One of the most widely used synthetic narcotics utilized with seniors is Tramadol (Ultram, ConZip). The medication requires a prescription for use, and doses start at 25 mg. All seniors should be started at the lowest dose until tolerance is observed. This medication is less potent than hydrocodone (Vicodin), as well as other opioids such as fentanyl and Morphine, but the potential for addiction and withdrawal still is present, so patients need to be closely monitored while they are on this medication. 
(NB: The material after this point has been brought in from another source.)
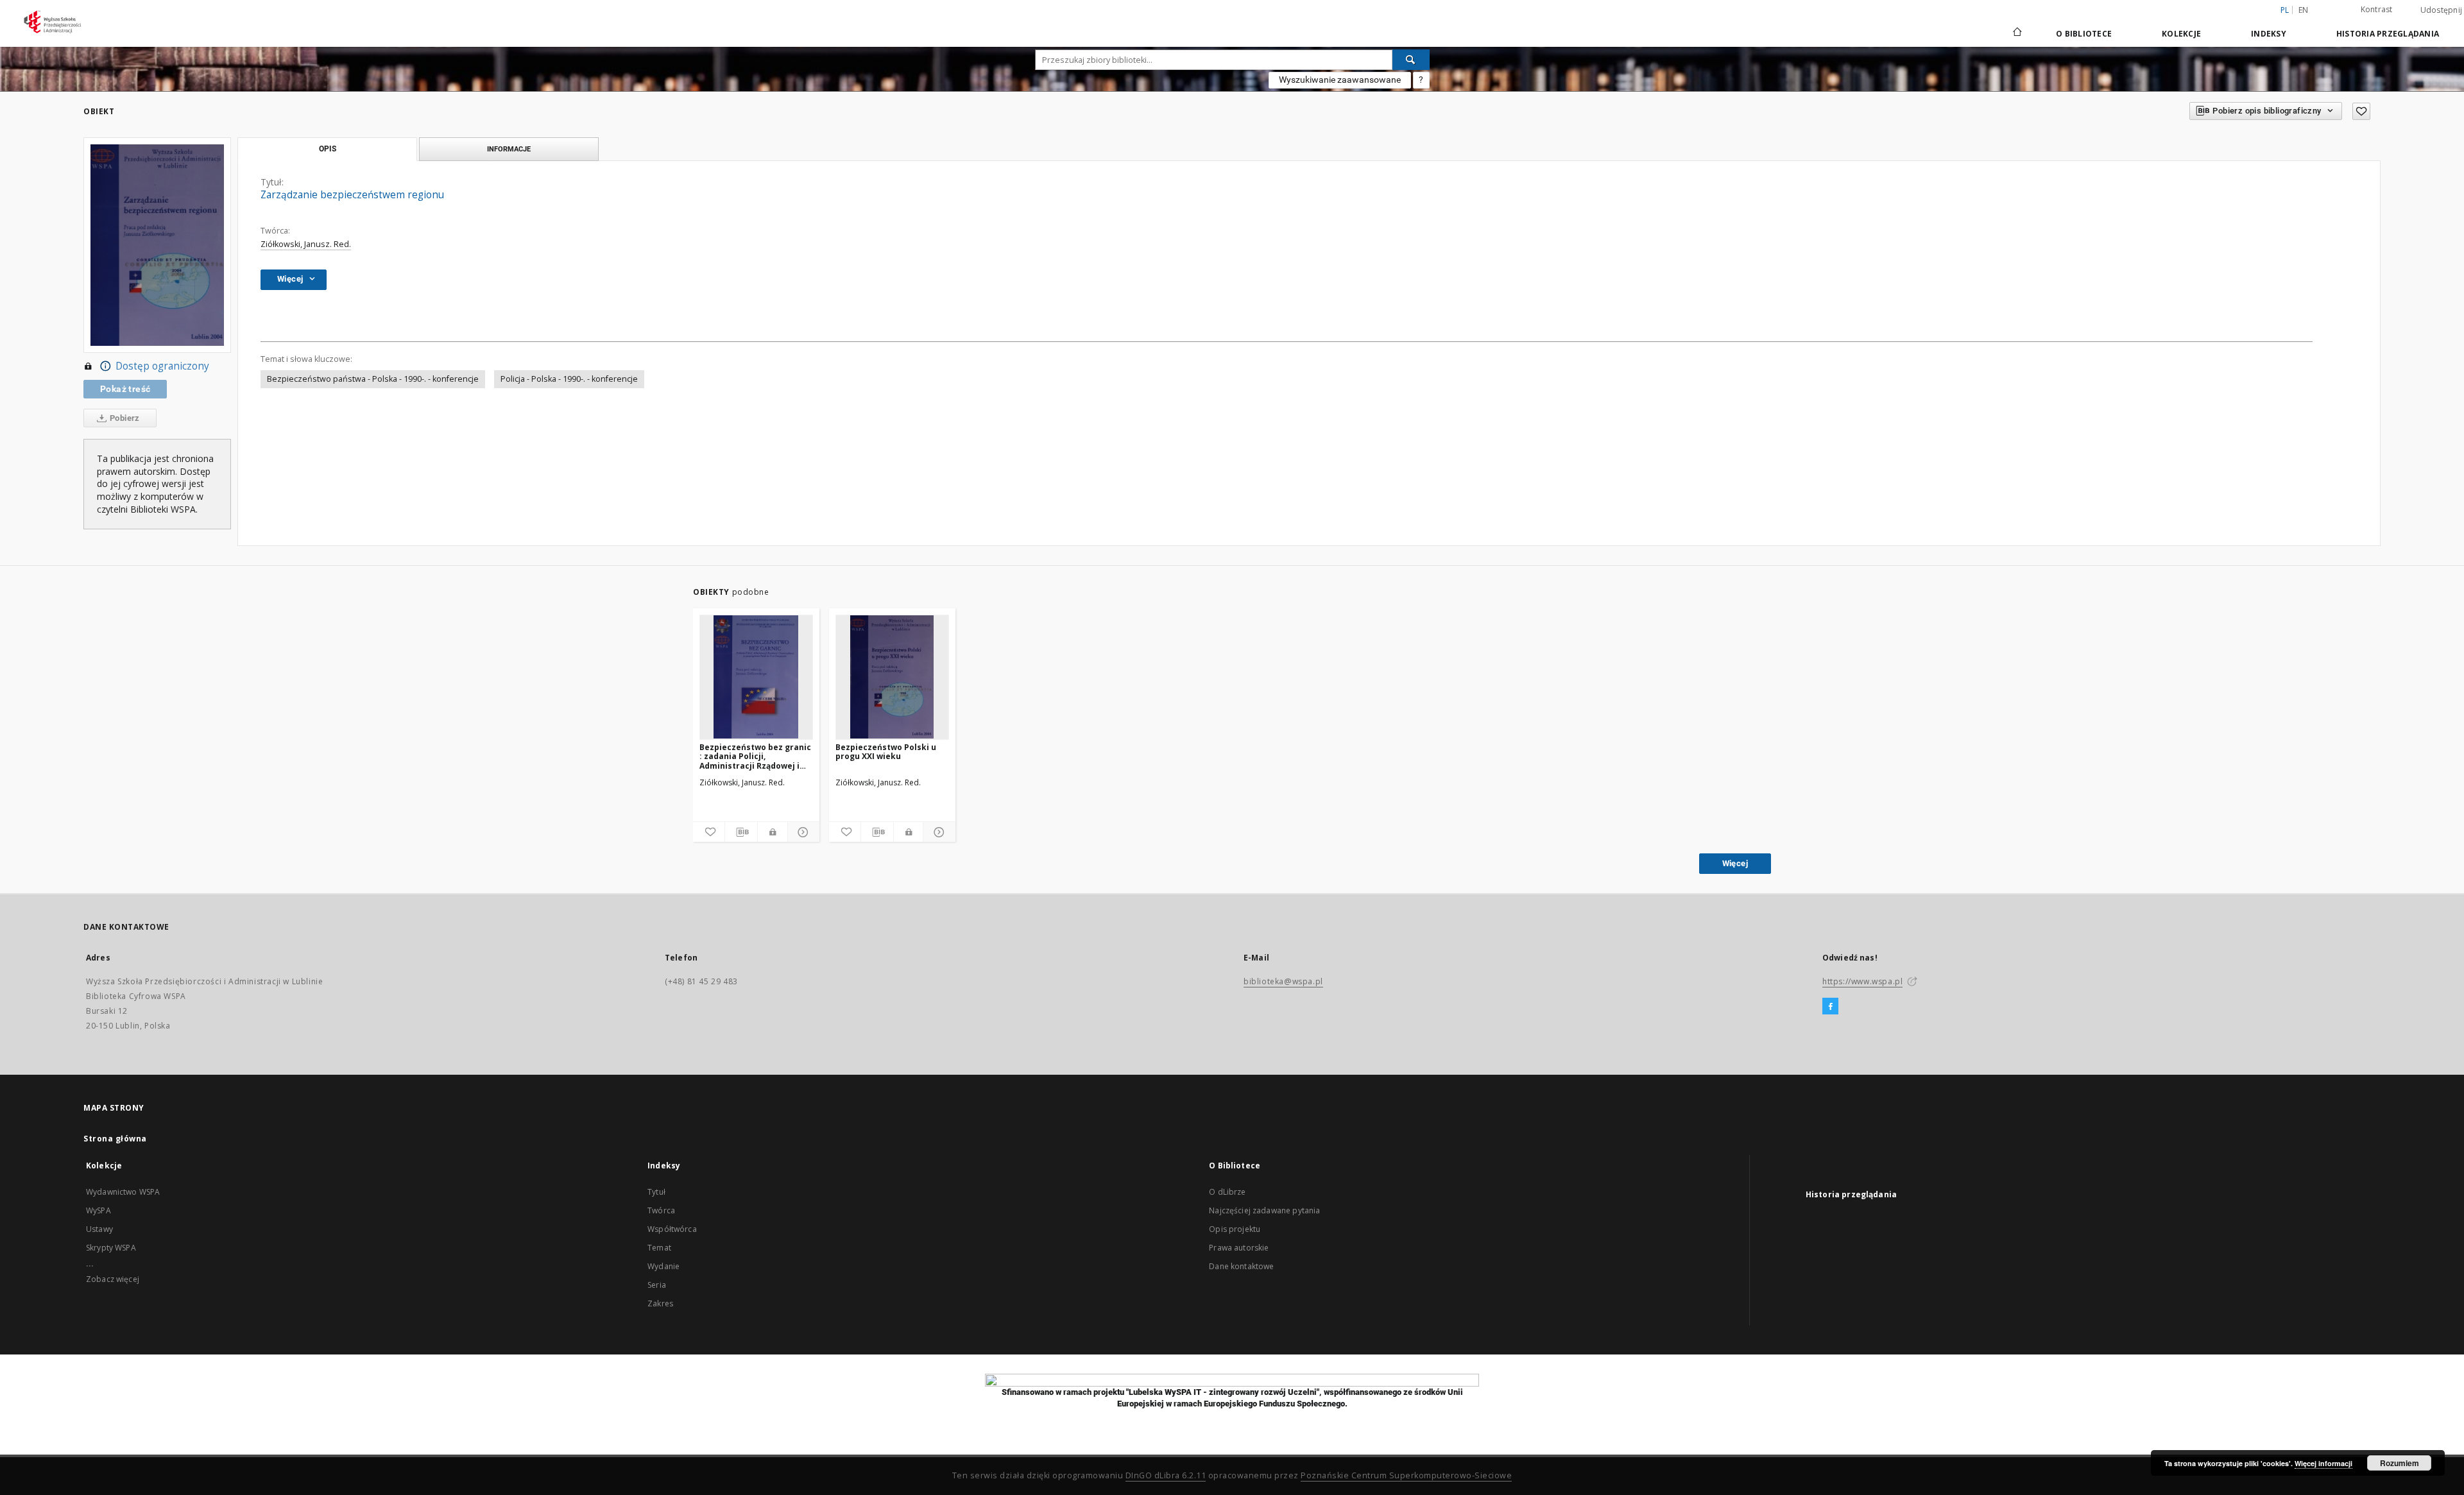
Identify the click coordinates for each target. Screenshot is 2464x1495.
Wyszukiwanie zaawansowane (1340, 79)
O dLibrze (1227, 1191)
As far as driving, no senior should be driving when they are initially given an opioid medication. IF (and this is a big if) they are on a stable dose and tolerate the medication well, they may be able to make short trips after at least one full week on the medication. And, as with all pain medications, remember to instruct them to add a stool softener to their regime.


As people age, no one should believe that aches and pains are a normal part of life, or that everyone needs to accept chronic pain as part of their day. Pain options should be discussed with a healthcare provider to determine the origin of the discomfort, and then to formulate the most successful treatment options. The golden years really should be gilded, and as pain free as possible. Pain management for seniors can be accomplished with a variety of options, pharmacological and non-pharmacological, but most of all, safely. No one should sacrifice a moment of time feeling less than their best!


1. “Common myths about pain – and the reality.” 2020. The University ofIowa.

2. “Managing chronic pain in the elderly: an overview of the recent therapeutic advancements.” Ali, A., Arif, A., Ahmad, M. et al. National Institutes of Health, USA. gov.

3. “Effective pain treatment for seniors.” Hoyt, J., Updated February 6, 2018,

4. “Treatment of persistent pain in older adults.” Galicia-Castillo, M., Weiner, D., Literature review current through July 2020 @ UpToDate, Inc.